Source text
►

We now know which people will fly on Blue Origin's next space tourism mission — most of them, anyway.

On Wednesday (Oct. 1), Blue Origin, which was founded by Amazon's Jeff Bezos, announced the passenger list for NS-36, the next flight of its New Shepard suborbital vehicle. (We don't yet know when NS-36 will launch; that info is coming soon, according to Blue Origin.)

The company gave us five names for NS-36. There will also be a sixth, but that person "asked to remain anonymous until after the flight," Blue Origin wrote in an update on Wednesday. Here's a brief rundown of the announced five, using information provided in the update.

collage of five headshots, showing four men and one woman

Five of the six passengers for Blue Origin's upcoming NS-36 space tourism mission. The sixth wished to remain anonymous until after the flight. (Image credit: Blue Origin)
  • Jeff Elgin, founder of FranChoice, a network that helps match people with franchise-owning opportunities.
  • Danna Karagussova, founder of Portals, "a multimodal ecosystem that features digital self-regulation tools that fuse art and science," according to Blue Origin. She's also a lifelong mountaineer.

◄

Problem 1
In the records, switch "slider handle" to "slider knob" in the lines between the one holding "Click the City of Waterloo header logo" and the one holding "Action: coord(138,15)", inclusive. Give back only those lines, with everything else left the same.

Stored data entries
►

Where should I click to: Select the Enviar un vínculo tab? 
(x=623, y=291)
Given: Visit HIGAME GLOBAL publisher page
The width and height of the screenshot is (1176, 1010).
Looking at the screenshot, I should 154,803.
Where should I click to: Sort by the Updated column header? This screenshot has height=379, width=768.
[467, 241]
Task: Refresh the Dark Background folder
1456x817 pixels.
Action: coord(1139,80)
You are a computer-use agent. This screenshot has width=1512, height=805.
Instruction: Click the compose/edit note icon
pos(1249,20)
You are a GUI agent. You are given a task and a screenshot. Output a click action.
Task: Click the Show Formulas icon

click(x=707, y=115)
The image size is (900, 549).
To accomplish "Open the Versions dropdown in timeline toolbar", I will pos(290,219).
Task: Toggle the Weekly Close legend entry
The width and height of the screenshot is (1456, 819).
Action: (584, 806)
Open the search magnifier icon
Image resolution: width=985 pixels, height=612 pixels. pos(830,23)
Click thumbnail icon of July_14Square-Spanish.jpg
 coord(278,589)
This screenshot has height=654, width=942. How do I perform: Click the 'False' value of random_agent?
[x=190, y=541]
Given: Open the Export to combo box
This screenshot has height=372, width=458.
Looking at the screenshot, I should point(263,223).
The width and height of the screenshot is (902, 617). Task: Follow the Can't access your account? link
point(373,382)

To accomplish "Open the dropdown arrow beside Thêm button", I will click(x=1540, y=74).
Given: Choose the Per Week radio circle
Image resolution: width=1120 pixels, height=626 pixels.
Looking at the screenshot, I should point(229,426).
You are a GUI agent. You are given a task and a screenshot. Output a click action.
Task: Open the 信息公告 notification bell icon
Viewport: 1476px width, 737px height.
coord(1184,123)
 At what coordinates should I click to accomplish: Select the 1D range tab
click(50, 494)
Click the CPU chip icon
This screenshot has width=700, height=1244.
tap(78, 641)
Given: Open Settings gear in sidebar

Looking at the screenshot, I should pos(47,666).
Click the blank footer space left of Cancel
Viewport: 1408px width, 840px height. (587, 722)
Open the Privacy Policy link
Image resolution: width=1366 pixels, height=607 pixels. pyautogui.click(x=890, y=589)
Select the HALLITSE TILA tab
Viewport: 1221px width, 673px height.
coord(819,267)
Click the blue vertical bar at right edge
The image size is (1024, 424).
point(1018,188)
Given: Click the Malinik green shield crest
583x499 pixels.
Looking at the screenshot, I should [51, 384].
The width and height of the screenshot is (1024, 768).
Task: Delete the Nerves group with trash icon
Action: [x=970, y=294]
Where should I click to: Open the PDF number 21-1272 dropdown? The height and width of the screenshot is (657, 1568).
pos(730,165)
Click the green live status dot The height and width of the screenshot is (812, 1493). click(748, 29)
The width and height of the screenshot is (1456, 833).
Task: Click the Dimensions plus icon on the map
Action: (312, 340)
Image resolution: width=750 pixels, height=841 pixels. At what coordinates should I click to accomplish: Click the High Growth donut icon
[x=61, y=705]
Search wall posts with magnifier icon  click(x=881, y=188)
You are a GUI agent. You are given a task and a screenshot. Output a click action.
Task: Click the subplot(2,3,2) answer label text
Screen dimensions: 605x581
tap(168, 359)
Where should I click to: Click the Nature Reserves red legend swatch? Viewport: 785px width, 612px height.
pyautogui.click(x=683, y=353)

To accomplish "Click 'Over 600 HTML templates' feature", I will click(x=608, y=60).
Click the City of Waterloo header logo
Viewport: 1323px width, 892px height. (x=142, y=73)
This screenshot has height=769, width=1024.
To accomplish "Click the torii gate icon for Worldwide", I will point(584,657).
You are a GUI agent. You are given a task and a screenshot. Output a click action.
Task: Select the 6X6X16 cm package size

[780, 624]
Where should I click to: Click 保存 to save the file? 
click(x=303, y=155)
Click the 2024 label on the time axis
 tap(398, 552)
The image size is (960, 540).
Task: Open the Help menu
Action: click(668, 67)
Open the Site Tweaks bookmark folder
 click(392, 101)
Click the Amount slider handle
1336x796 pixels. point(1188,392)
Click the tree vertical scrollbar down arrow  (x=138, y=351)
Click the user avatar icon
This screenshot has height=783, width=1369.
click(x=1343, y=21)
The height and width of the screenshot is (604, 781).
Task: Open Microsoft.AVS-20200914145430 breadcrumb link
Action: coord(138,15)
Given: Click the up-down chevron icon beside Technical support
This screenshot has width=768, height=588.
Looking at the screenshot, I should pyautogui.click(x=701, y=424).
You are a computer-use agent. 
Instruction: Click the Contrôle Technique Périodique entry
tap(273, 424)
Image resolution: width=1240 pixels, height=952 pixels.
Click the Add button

◄

Problem 2
Output the part of the Blue Origin NS-36 article between "On Wednesday (Oct." and "in the update.", inclusive, word for word.

Written response 1
Click the City of Waterloo header logo
Viewport: 1323px width, 892px height. (x=142, y=73)
This screenshot has height=769, width=1024.
To accomplish "Click the torii gate icon for Worldwide", I will point(584,657).
You are a GUI agent. You are given a task and a screenshot. Output a click action.
Task: Select the 6X6X16 cm package size

[780, 624]
Where should I click to: Click 保存 to save the file? 
click(x=303, y=155)
Click the 2024 label on the time axis
 tap(398, 552)
The image size is (960, 540).
Task: Open the Help menu
Action: click(668, 67)
Open the Site Tweaks bookmark folder
 click(392, 101)
Click the Amount slider knob
1336x796 pixels. point(1188,392)
Click the tree vertical scrollbar down arrow  (x=138, y=351)
Click the user avatar icon
This screenshot has height=783, width=1369.
click(x=1343, y=21)
The height and width of the screenshot is (604, 781).
Task: Open Microsoft.AVS-20200914145430 breadcrumb link
Action: coord(138,15)

Written response 2
On Wednesday (Oct. 1), Blue Origin, which was founded by Amazon's Jeff Bezos, announced the passenger list for NS-36, the next flight of its New Shepard suborbital vehicle. (We don't yet know when NS-36 will launch; that info is coming soon, according to Blue Origin.)

The company gave us five names for NS-36. There will also be a sixth, but that person "asked to remain anonymous until after the flight," Blue Origin wrote in an update on Wednesday. Here's a brief rundown of the announced five, using information provided in the update.